# DIY real rock background



## zackdmb (Feb 28, 2007)

This is a 20gal long that i used as an "experimental" tank. I had never created a DIY background before so i thought i would use this 20 gal to try things out on before i moved on to one of my larger tanks. I used rocks that i found in a river on my friends property. The rocks are different but mostly shale, sandstone, and slate. I siliconed the rocks to a piece of Styrofoam that was first siliconed to the back of the tank. I also placed a piece of Styrofoam on the bottom of the tank so none of the rocks would be directly touching the surface of the glass. It also helps distribute the weight evenly. On the sides i glued the rock directly to the glass, but they were very thin pieces.

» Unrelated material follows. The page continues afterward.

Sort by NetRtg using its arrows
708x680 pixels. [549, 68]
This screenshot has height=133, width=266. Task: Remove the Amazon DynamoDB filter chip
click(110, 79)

In order to hide the heater and filter intake a created a gap on one half of the tank. I did this by siliconing 3 rocks together creating a "box" with the back left open. This piece is not glued to anything, I made the base completely level and the 2 end pieces were fit and glued so that they were straight up and down, so this piece just sits on the bottom and against the back of the tank.

Soon this tank will be home to either shell dwellers or a pair of Cryptoheros Nanoluteus










i know its not tthe best photo( taken with a 2MP cell phone) but it should work good enough


----------



## venustus19 (Aug 30, 2007)

pretty nice...

i want to try something similar to this... my 90 is already up and running and i want to make a background that will sink so i won't have to empty the tank and temp. house all my fish... i was thinking of a real rock background on styro, or even a 1/2" thick peice of concrete...

i haven't had to time to try it, so i haven't done it yet, but well done...


----------



## iceblue (Apr 27, 2004)

Looks nice. :thumb:


----------